Although Salazar came back in the World Series, the Indians lost just one game in the American League playoffs without three key starters.
“We knew it was going to be a fun one,” Kipnis said. “We knew it was going to be a battle to the end. Even when we got down early, it’s nothing that we haven’t done before. We’ve overcome everything else this year, so why not keep fighting.
“I’m extremely proud of the way these guys did that. For us to even come back the way we did and make that a ballgame kind of shows you what we’ve been doing all year long, the toughness and the determination of these guys. We just couldn’t come up with the big hit in the end.”

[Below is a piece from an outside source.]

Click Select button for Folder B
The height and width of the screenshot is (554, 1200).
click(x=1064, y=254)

According to Kipnis, getting to a position of being one at-bat away from a World Series Championship would not have been possible had the Indians not been able to bond as they developed over spring training and the regular season.

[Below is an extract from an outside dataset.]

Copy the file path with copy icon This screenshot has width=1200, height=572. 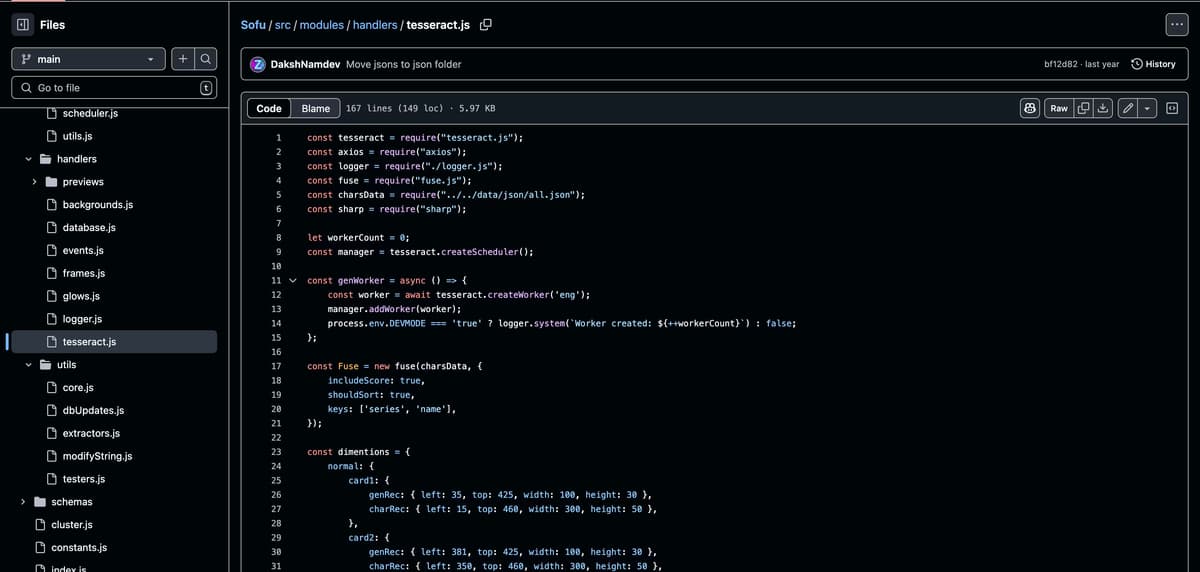coord(486,25)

“It’s an awesome group of guys,” Kipnis said. “There’s nothing to hang our heads about. We fought our asses off the whole time and overcame every, single thing you could throw at us. We had injuries. We had you name it, and not once did we use them as an excuse.
“It shows you that when you come together as a team, you’re better than you are as individuals. The guys in here bought in early on with what we were trying to do. Everyone followed Tito’s lead and it wasn’t like work. It was coming to the ballpark, having fun each day because that’s how good of relationships we had with everyone and we came close.”

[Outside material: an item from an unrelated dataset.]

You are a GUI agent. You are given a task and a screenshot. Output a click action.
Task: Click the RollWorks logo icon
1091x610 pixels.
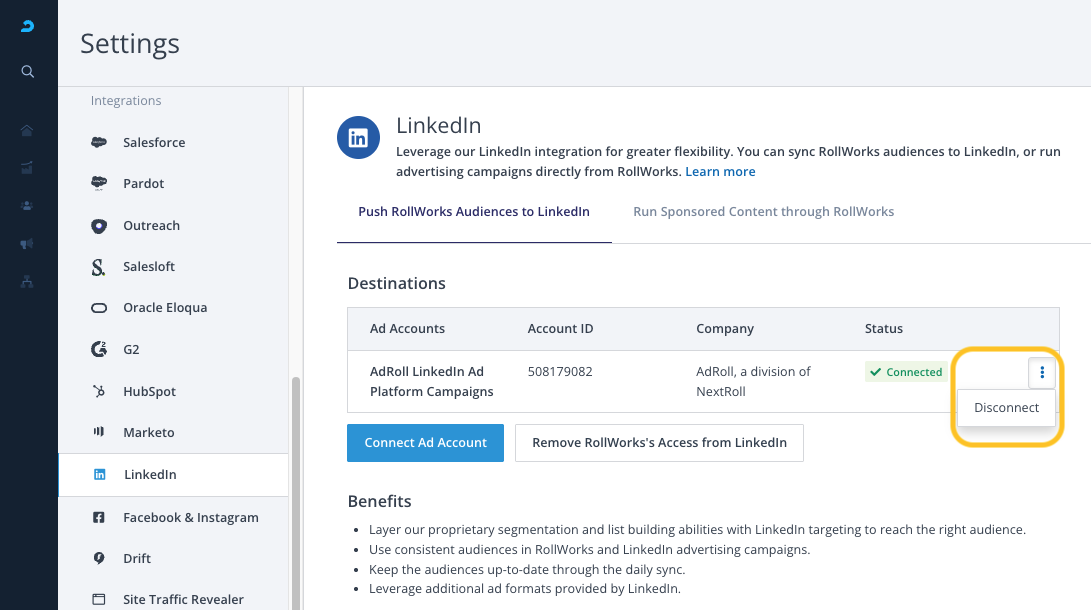(28, 27)

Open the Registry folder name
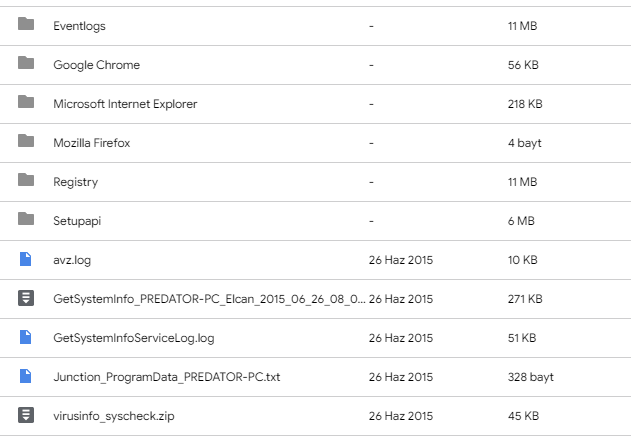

And it is for that reason that Kipnis believes the Indians will be postseason players once again in 2017.
“We will be back,” Kipnis said. “We’re pretty confident in this group that we’ve got here. There’s a lot of people who probably don’t even know who Carlos Carrasco is, Michael Brantley, or all these guys who are huge roles for us. We kind of followed Kansas City’s lead a little bit to get here and they lost before they won, so I wouldn’t mind if we followed their lead all the way through. That’d be nice.”